Mr. Michael Luguje also advocated for improvement of Ghana’s rail infrastructure to give it a major competitive advantage in the transit business.
He also explained the significance of having a revamped world-class shipyard and repair facility in close proximity, and expressed hope that government will expedite processes which would lead to revamping the Tema Shipyard. He revealed that an amount of 100million dollars would be required to fully revamp the Tema Shipyard.
“The advantage we have is that if you have your shipyard close to your ports working well, it means that Shipping Lines can plan, saying ‘we will just go and offload our cargo at Tema Port and quickly go to dry-dock for repairs’. This is advantageous because Shipping Lines will not say that they will not go and offload cargoes in Tema and sail empty to a faraway shipyard for repairs,” he revealed.
The Director General of GPHA disclosed that by 3rd quarter of 2020, GPHA will have a consultant to provide full feasibility studies on the Keta Port in order to have the blueprint needed for developung that port.
“We want this particular consultant to work faster than that.

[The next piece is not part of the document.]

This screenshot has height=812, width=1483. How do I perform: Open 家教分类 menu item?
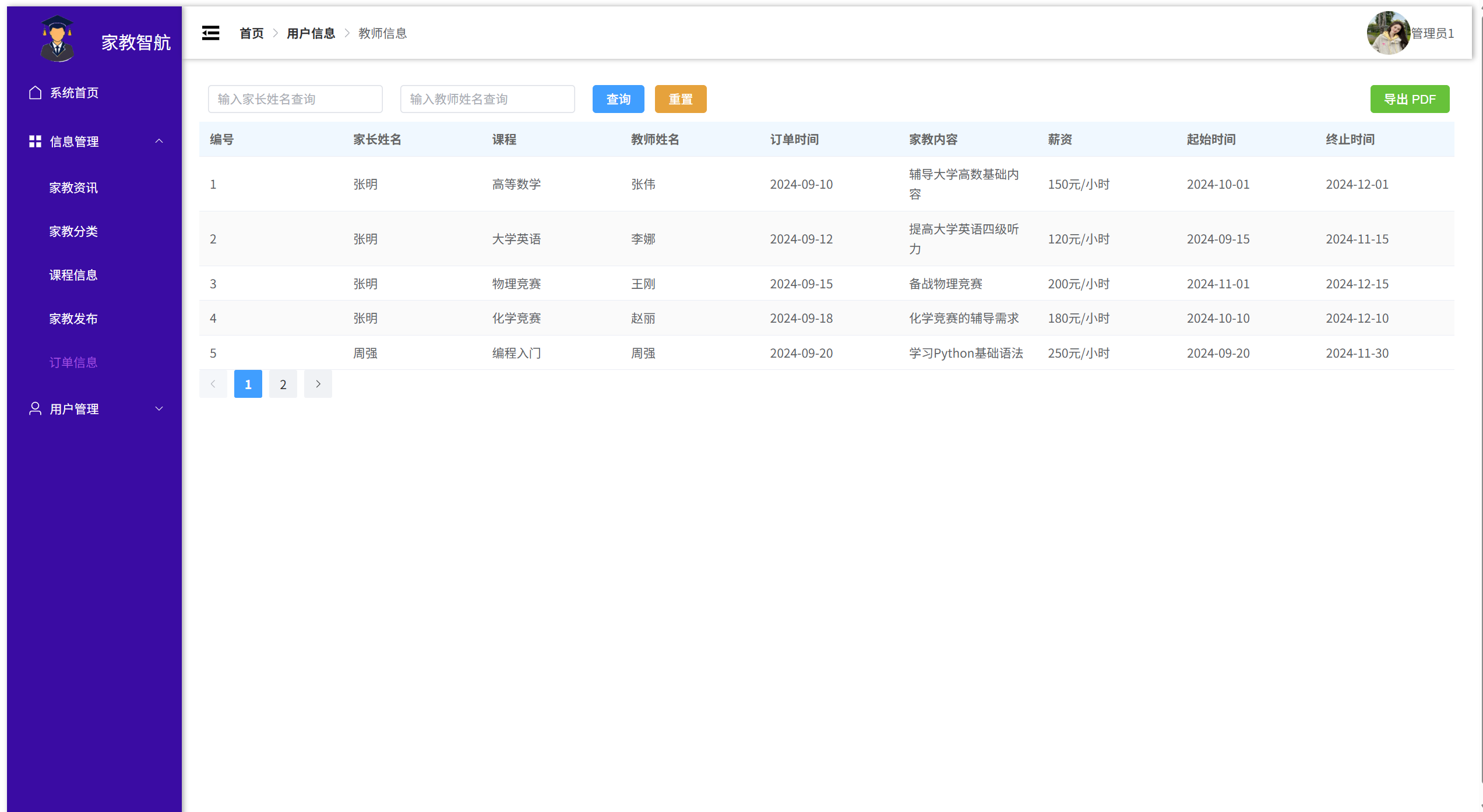click(x=73, y=231)
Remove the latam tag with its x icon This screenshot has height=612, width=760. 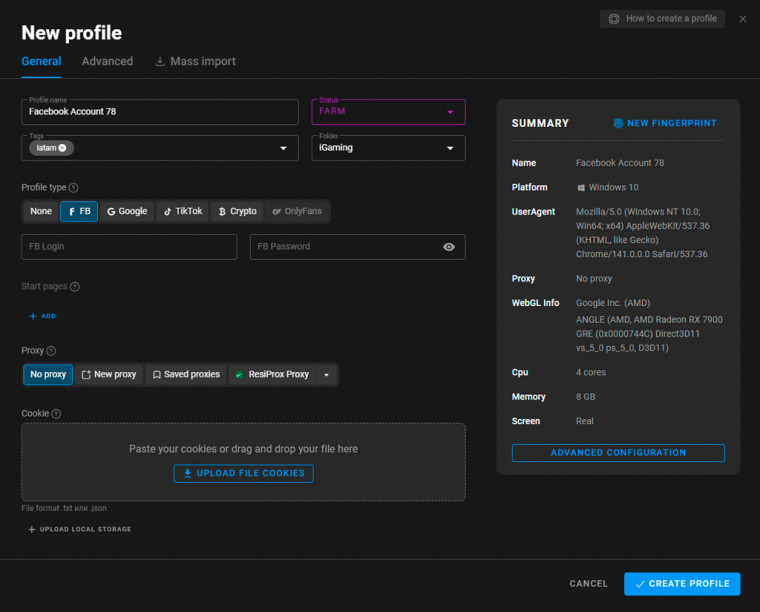coord(62,148)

We need results before the end of 2020, so that we have a clear mind by the time we start 2021 as to how we are going to develop the port of Keta,” he said.
Mr. Luguje cleared the erroneous conception regarding loss of revenue through transfers of containers from on-dock terminals to off dock terminals, and requested that Customs reverse its decision on the reefer terminal.
“Reefer containers cannot and have never been the subject of any loss. Because of that directive, GPHA’s investment in the reefer terminal is virtually going to waste. We have petitioned Customs and they are considering exempting the reefer containers from that directive,” he stated.
Mr. Michael Luguje, who doubles as President of the Port Management Association of West and Central Africa (PMAWCA), also clarified the impression that the Port of Lome operates a free port system – describing this as a misconception.
On having GPHA as an authority with overarching responsibility that regulates and steers the affairs of other operators within the ports and their behaviour, the Director-General revealed that there is legislation backing GPHA with such a mandate but it has largely been disregarded – and so agreed to an earlier submission by the chairman of the Parliamentary Select Committee on transport to have Cabinet intervene in the matter.
“We already have the mandate to make sure that anybody operating within the port, no matter the authority, should listen to the advice and direction of the Port Authority as long as it does not prevent you from performing your statutory function,” he said.
Mr. Luguje encouraged stakeholders of the port, including traders, to take advantage of his open-door policy to collaborate and improve Ghana’s port industry for national economic growth.